Lecture 3: "Gauge/gravity dualities, the pp wave correspondence and spin chains"
Lecture 4: "Holographic cosmology"

Abstract: "In this series of lectures I will explore how the AdS/CFT correspondence helps us understand Quantum Gravity. As AdS/CFT is based on string theory, in the first lecture I will describe the main aspects of supergravity and string theory. In the second lecture, I will describe the main example of the AdS/CFT correspondence, N=4 SYM vs. string theory in the AdS_5xS^5 background, and the variety of nontrivial tests it has passed, including at nontrivial coupling g_s and string length \alpha'. In the third lecture, I will describe the generalizations to gauge/gravity dualities, within string theory ("top-down") and outside ("bottom-up"), and how quantum strings (as opposed to fields for particles) are obtained in the pp wave correspondence, from spin chains. In the fourth lecture, I will describe how purely quantum gravitational effects (at strong  coupling) are obtained from field theory in holographic cosmology, a phenomenological application of AdS/CFT to cosmology, leading to an alternative, strongly coupled version, of inflation."

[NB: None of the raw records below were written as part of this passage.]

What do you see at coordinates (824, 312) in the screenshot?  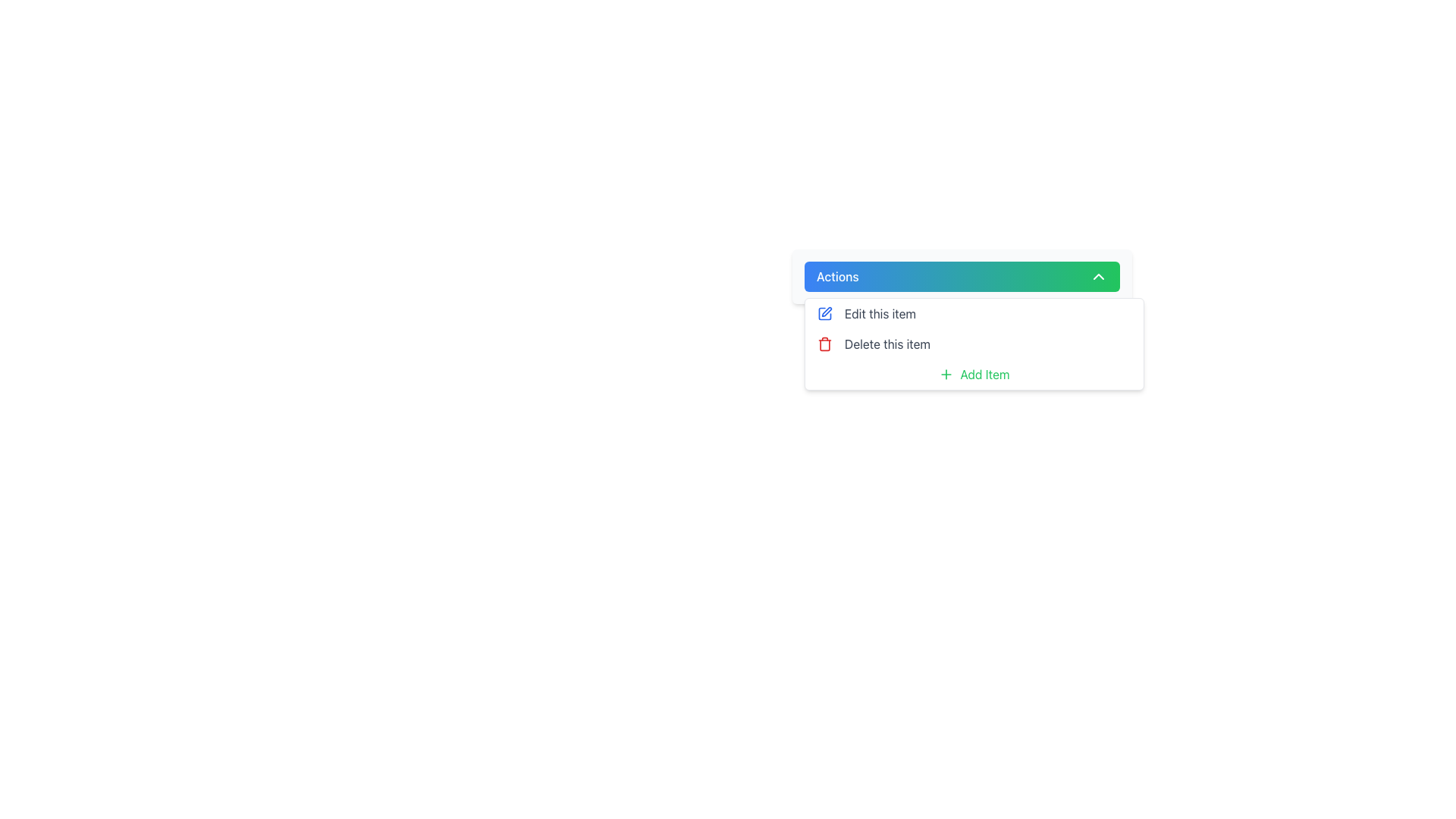 I see `the vibrant blue pen icon located in the dropdown menu labeled 'Actions'` at bounding box center [824, 312].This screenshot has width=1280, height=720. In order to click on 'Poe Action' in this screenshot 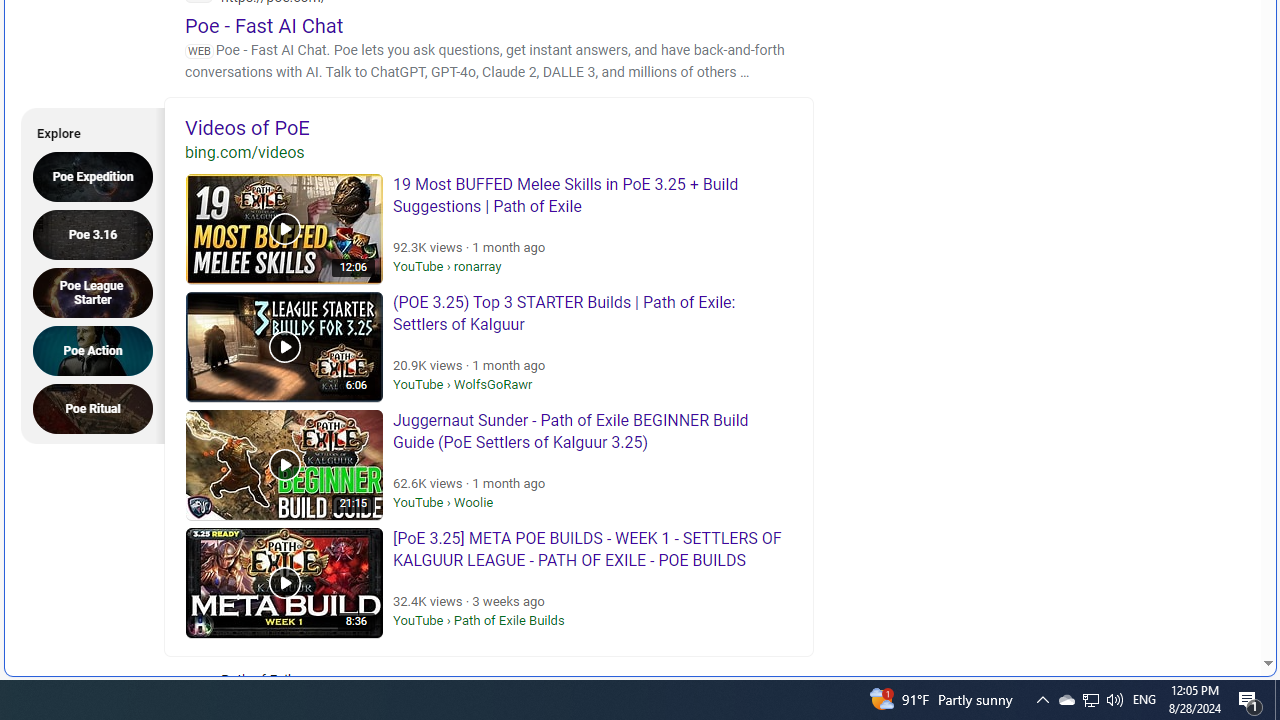, I will do `click(98, 349)`.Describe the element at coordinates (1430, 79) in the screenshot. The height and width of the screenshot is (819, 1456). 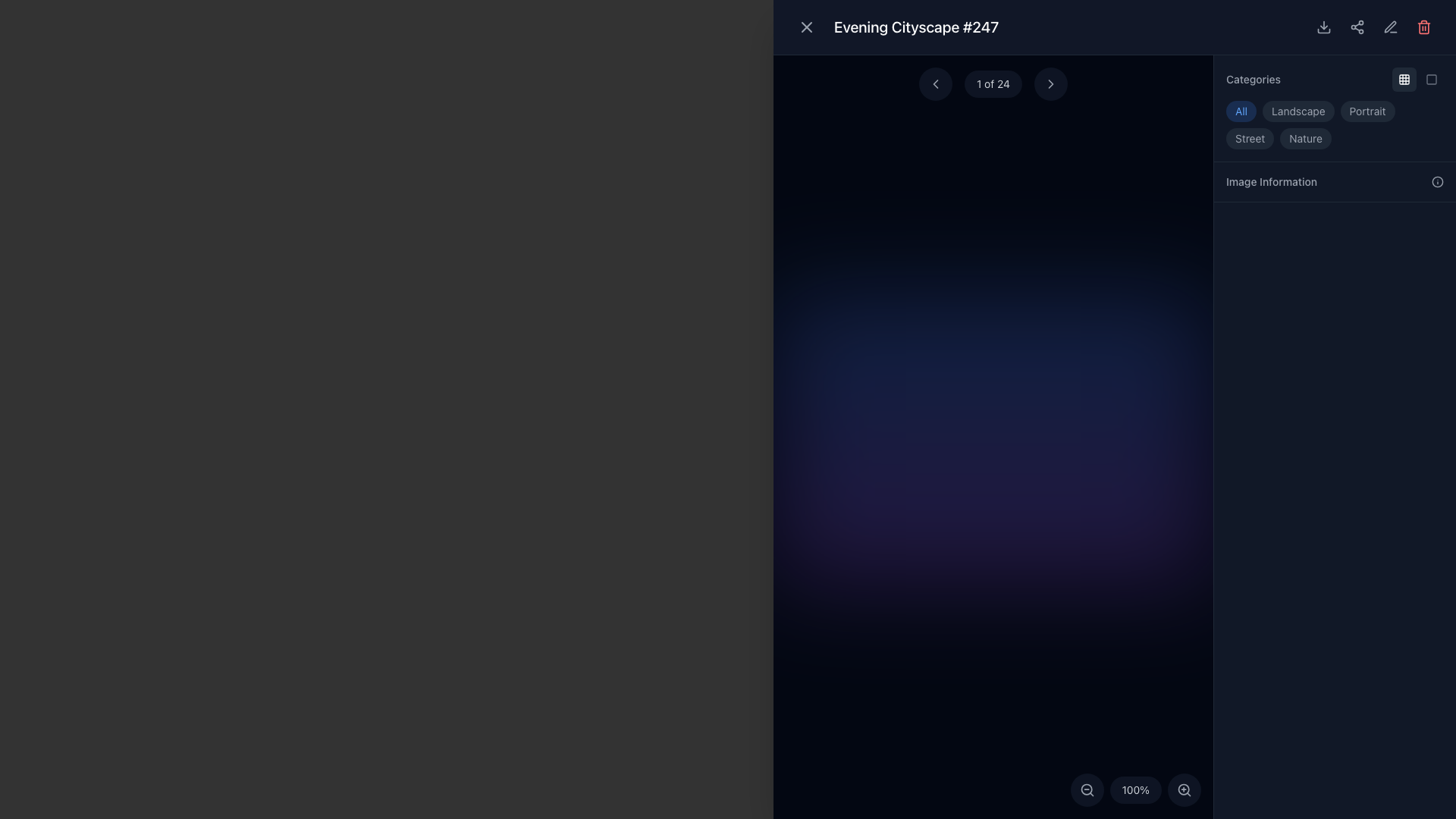
I see `the layout toggle button located in the top-right corner of the interface, which is the rightmost button with an icon suggesting a square or boundary` at that location. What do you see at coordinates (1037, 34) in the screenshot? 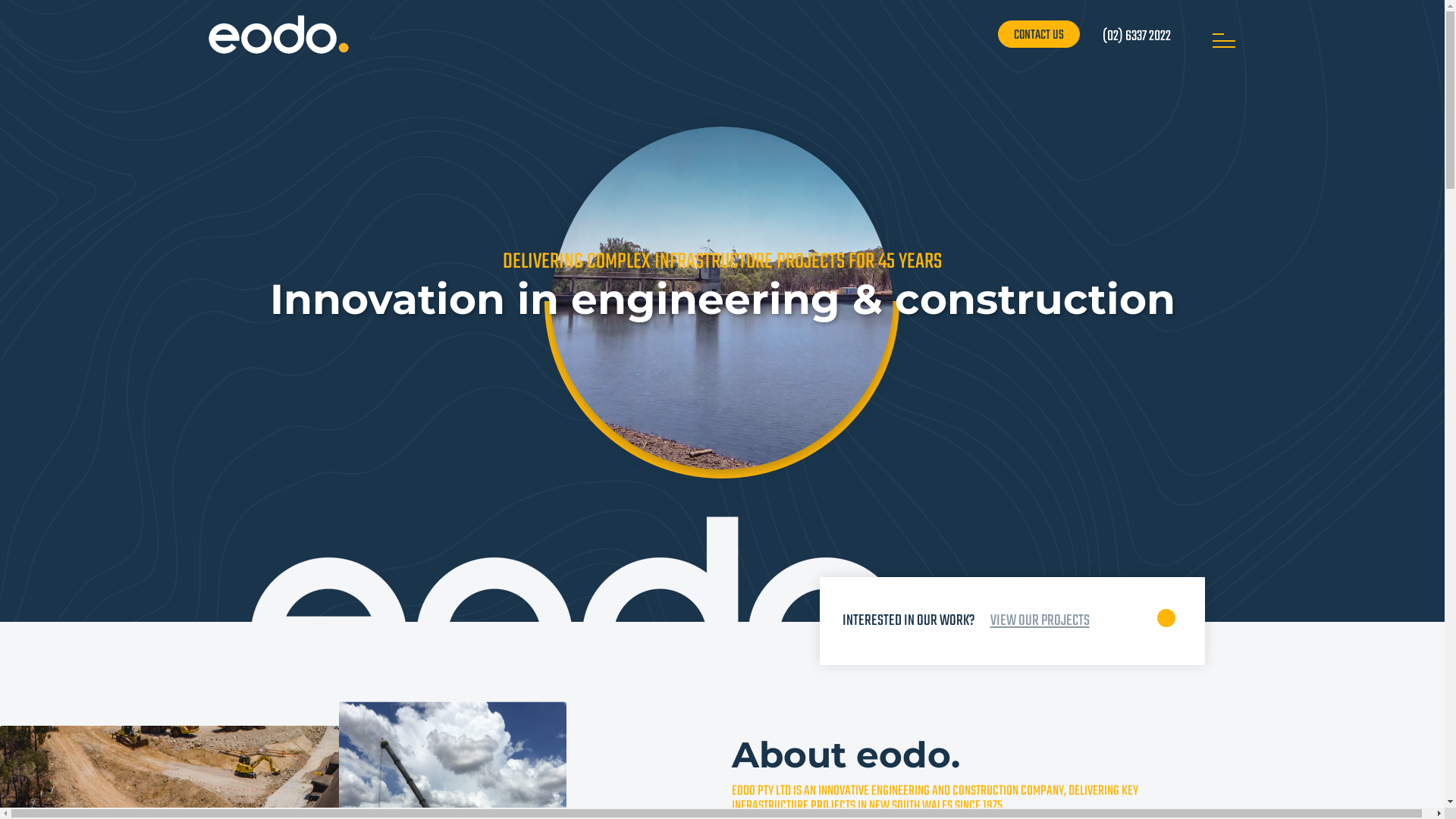
I see `'CONTACT US'` at bounding box center [1037, 34]. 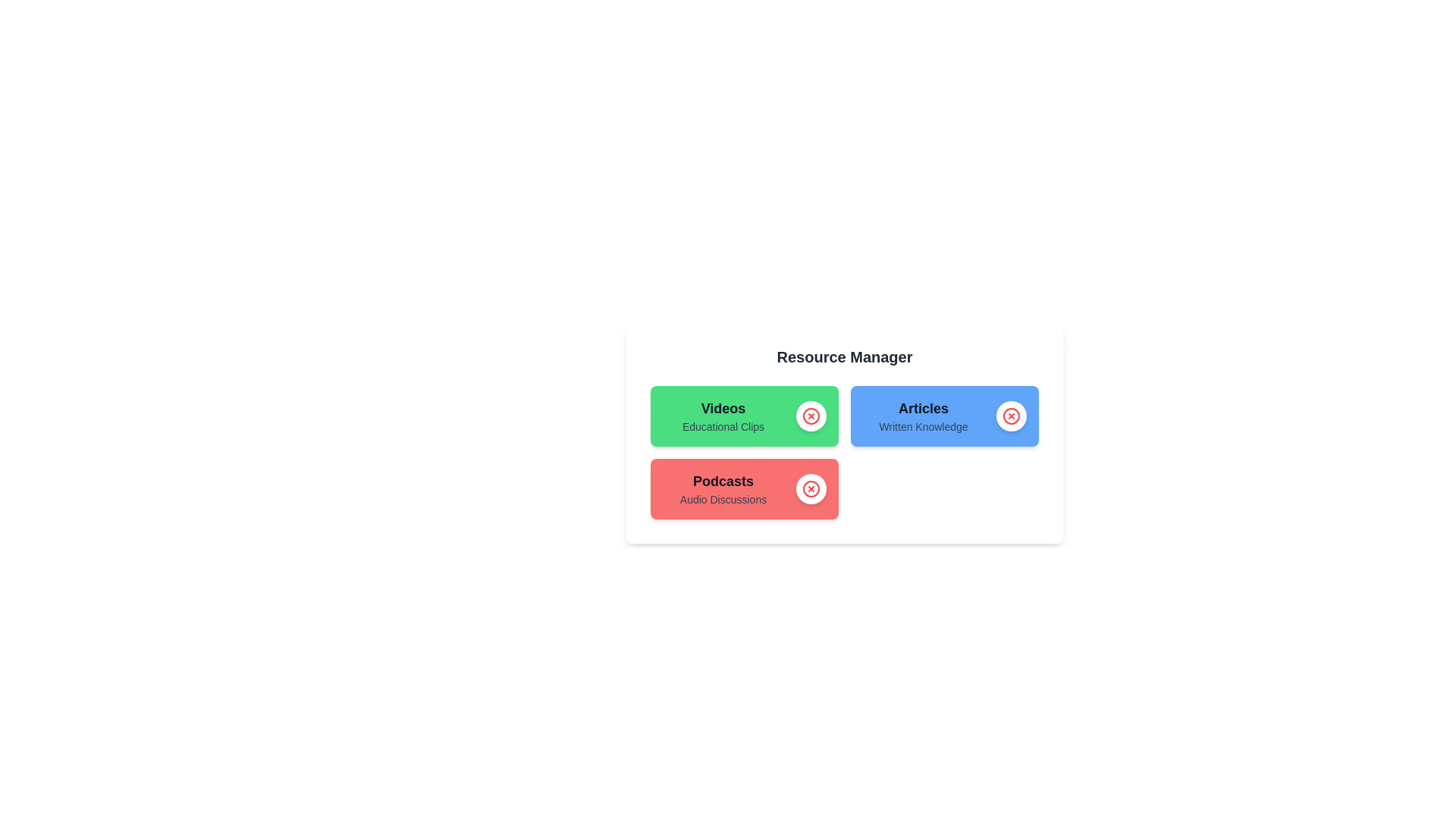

Astrid EICHHORN (University of Southern Denmark, Denmark)

Non-perturbative Renormalization for Quantum Gravity  (3 Lectures: October 16, 17, 20 @ 3 pm CET) (On-going)

I will introduce the asymptotic-safety paradigm and how it can make a quantum field theory both ultraviolet complete and predictive. I will discuss mechanisms to generate asymptotic safety, which rely on the effect of quantum fluctuations and will provide examples for theories which are asymptotically safe and do not contain the gravitational interaction.  Then, I will review the existing evidence for asymptotic safety in quantum gravity. My main focus will be on results from functional Renormalization Group techniques, but I will also mention results from lattice approaches such as Causal Dynamical Triangulations.  Finally, I will discuss the phenomenology of asymptotic safety with a focus on its predictions for particle physics. The key point here will not be effects of quantum gravity at Planckian energies, but an explanation how the interplay of quantum gravity and matter at the Planck scale could result in predictions of the values of some of the couplings in the Standard Model of particle physics and beyond. I will finish with implications of asymptotic safety for the dark sector of the universe. 

Suggested reading material: 



Andrea PUHM (École Polytechnique, France)

AdS/CFT and Holography

Yet to be published!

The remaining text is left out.